Harrison, who received £15,000 for the project from arts agency Creative Scotland, reflects on the furore in a new book out next month, called The Glasgow Effect: A Tale of Class, Capitalism and Carbon Footprint.

“It was only during my ‘extreme lifestyle experiment’ in 2016 — where I refused to leave Glasgow’s city limits, or use any vehicles except my bike — that I truly began to appreciate the significance of Glasgow’s car-centric infrastructure for all our mental, physical and financial health,” she writes.

She discovered that, despite Glasgow giving far more of its space over to roads than neighbouring Edinburgh — 25% compared with 12% — it has one of the lowest levels of car ownership in Britain, with a majority of people without access to cars.

Highlighting Glasgow city council research, which indicates that Glaswegians who do not own a car and so contribute least to air pollution are those that suffer from it most, she calls for “car-free days” — as held in Paris and which Edinburgh has emulated in a limited way with car-free Sundays in parts of Old Town.

Harrison says the “elephant in the room” is the M8, which alprazolam xanax 1mg cuts through the heart of Glasgow. In 2016, the council invited Dutch architecture firm MVRDV to plan the regeneration of the Broomielaw area, which the motorway cuts through. A draft version of MVRDV’s report said the M8 was a “highway scar” and that by diverting traffic using the new M74 extension, the city centre section of the M8 could be closed down.

Harrison says Glasgow should learn from Seoul in South Korea, which once had an 11km stretch of motorway carrying vast amounts of traffic, “polluting the air and creating a hostile environment for all their citizens”.

In 2005, the city removed the motorway and restored the river that once ran below it. In its place is a riverside park “creating a green lung for the city, enabling it to breathe again”. Harrison suggests similar action, restoring the canal on which a section of the M8 from Easterhouse to Townhead was built. This would be accompanied by free public transport within Glasgow’s travel-to-work area to help those on the periphery, shift people onto more sustainable forms of transport, and cut air pollution.

Transport Scotland, the agency responsible for trunk roads, said the Scottish government is committed to “a sustainable, healthier, fairer and more accessible transport system” and “will continue to take forward actions to help address the global climate emergency”.

It said the government must balance the “extensive changes required to meet a target of net-zero greenhouse gas emissions with our duty to ensure Scotland has high quality infrastructure to meet the needs of all our residents, businesses and visitors”.

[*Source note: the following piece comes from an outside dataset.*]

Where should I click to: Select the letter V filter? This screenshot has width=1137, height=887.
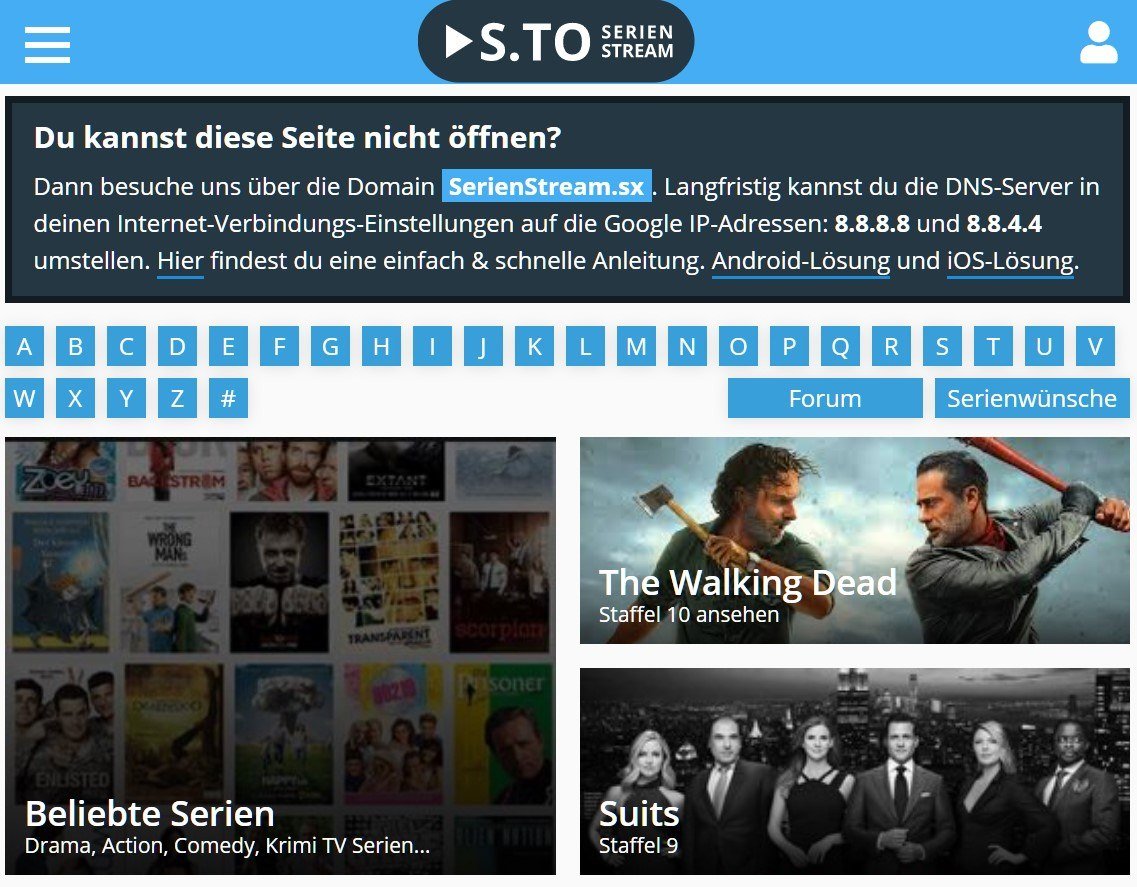point(1096,346)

Anna Richardson, Glasgow city council convener for sustainability and carbon reduction, said: “We are developing a new transport strategy that will be fully focused on sustainability, such as public transport, cycling and walking. Decarbonising transport will be an essential part of Glasgow’s effort to become carbon neutral by 2030.”

The Glasgow Effect, published by Luath, is out on November 4.